1917 год. Поэты у руля.
Представьте себе холодный питерский ноябрь 1917-го. Дым от выстрелов "Авроры" ещё не рассеялся, а по коридорам только что захваченного Смольного уже вышагивают люди в вызывающе ярких кофтах, с размалёванными щеками и дерзким взглядом. Это не чекисты и не комиссары. Это Владимир Маяковский, Велимир Хлебников, Давид Бурлюк и другие вчерашние скандалисты, чьи манифесты зачитывали в подпольных кабаре, сегодня получают мандаты на руководство отделами культуры. Наркомпрос под началом Луначарского буквально нашпигован авангардистами.
Совпадение? Слишком уж удобное.
Большевики взяли власть, чтобы сломать старый политический и экономический уклад. Футуристы же за несколько лет до этого объявили тотальную войну старой культуре. Их знаменитый манифест 1912 года "Пощечина общественному вкусу" гремел не просто как эпатаж. Это был приговор: "Бросить Пушкина, Достоевского, Толстого и проч. и проч. с Парохода Современности".
Что это было? Бунт юных талантов или глубокая культурная диверсия, размягчившая почву для социального взрыва? Была ли их эстетика "разрушения языка" и "расстрела музеев" всего лишь метафорой, или же она стала сухим порохом, в который большевики лишь поднесли спичку?

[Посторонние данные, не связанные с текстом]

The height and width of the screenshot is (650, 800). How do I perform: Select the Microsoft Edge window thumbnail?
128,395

В этой статье мы проследим прямую, почти осязаемую связь между радикальным искусством и радикальной политикой. Мы увидим, как нигилистический пафос футуристов против всего "старого" идеально наложился на большевистский проект построения "нового мира". И разберёмся в главной иронии истории: как бунтари, мечтавшие о абсолютной свободе творчества, стали на время "штурмовиками культуры" для государства, которое в итоге и их самих признает излишними.

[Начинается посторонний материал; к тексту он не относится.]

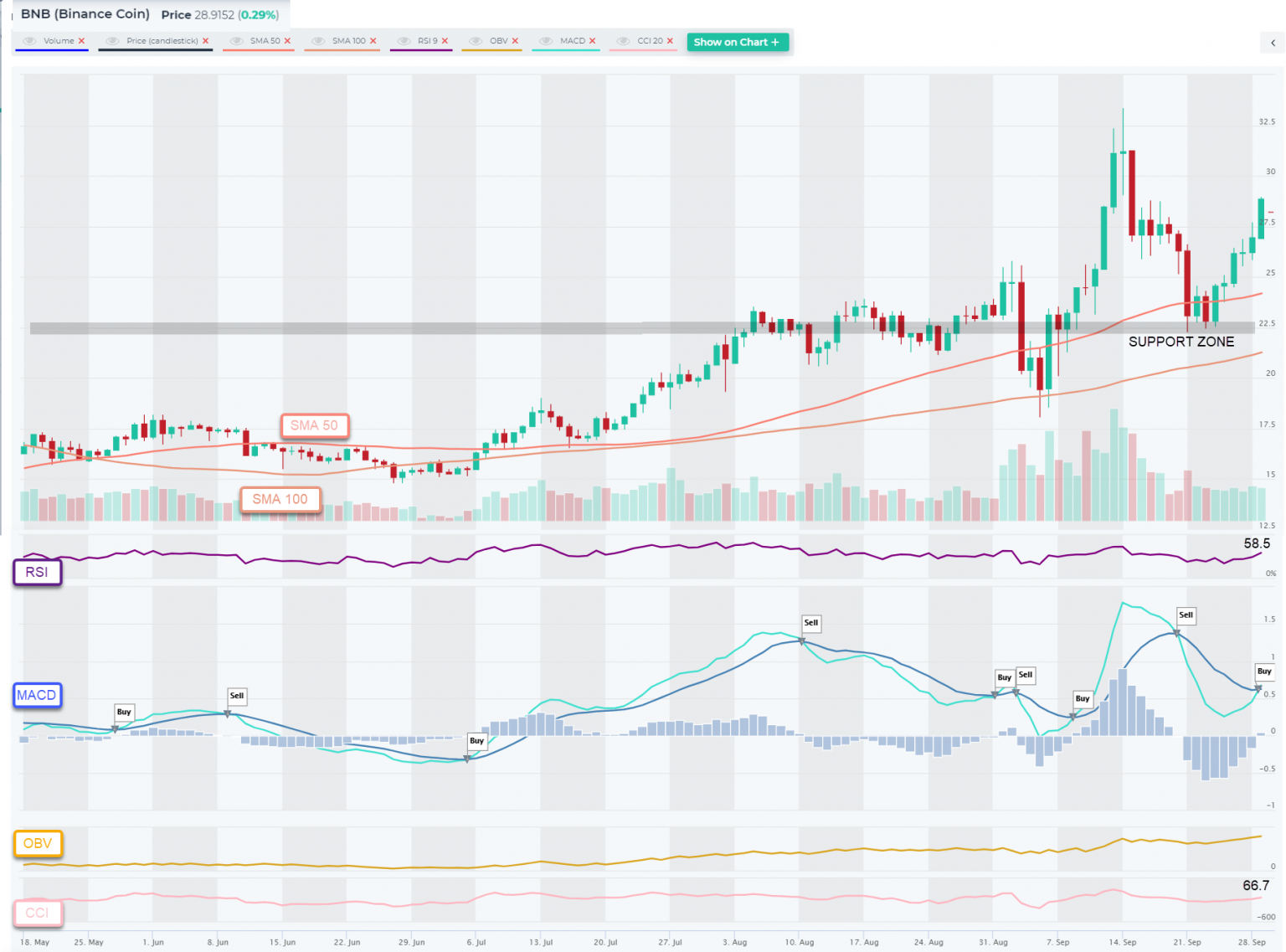Click the first Buy marker on the MACD panel
The image size is (1286, 952).
click(124, 713)
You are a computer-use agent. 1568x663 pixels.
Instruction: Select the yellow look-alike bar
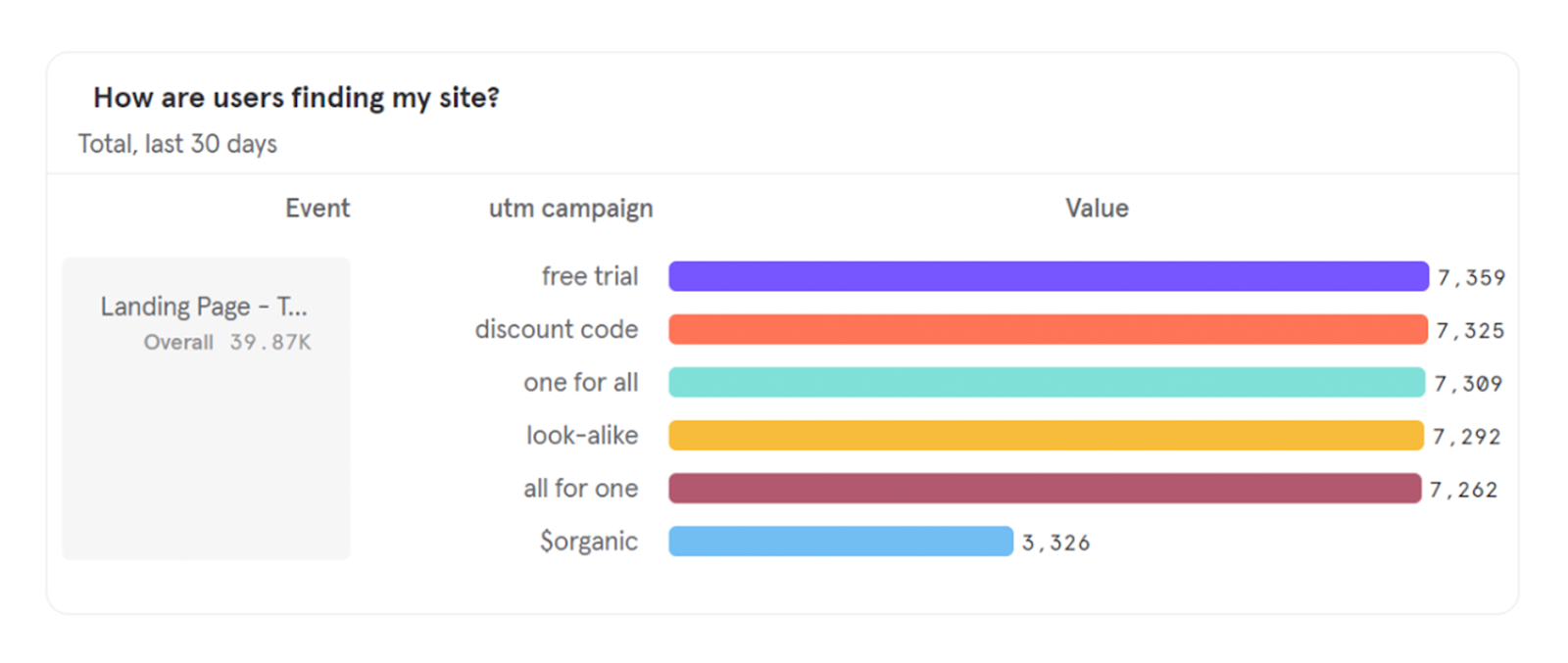1046,435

Это история о том, как лозунги со страниц поэтических сборников превращаются в инструкции для революционных комитетов.
Основная часть
Блок 1: Манифесты как снаряды: программа культурного террора
Давайте отмотаем назад, в 1910-е годы. Империя ещё жива, но уже слышен скрежет ее оснований. И на этом фоне раздается оглушительная сирена. Футуристы (или "будетляне", как любил говорить Хлебников) появились не для того, чтобы украшать салоны. Они пришли, чтобы их взрывать.
Их главный выстрел – манифест "Пощечина общественному вкусу" (1912). Это ультиматум. Знаменитый призы "бросить Пушкина с парохода современности" это лишь видимая часть айсберга. Вдумайтесь в масштаб замысла: они объявляли войну всей прежней культуре, объявляли ее вне закона. Для них Рафаэль и Рембрандт были столь же отвратительны, как и буржуазные плюшевые диваны в гостиных.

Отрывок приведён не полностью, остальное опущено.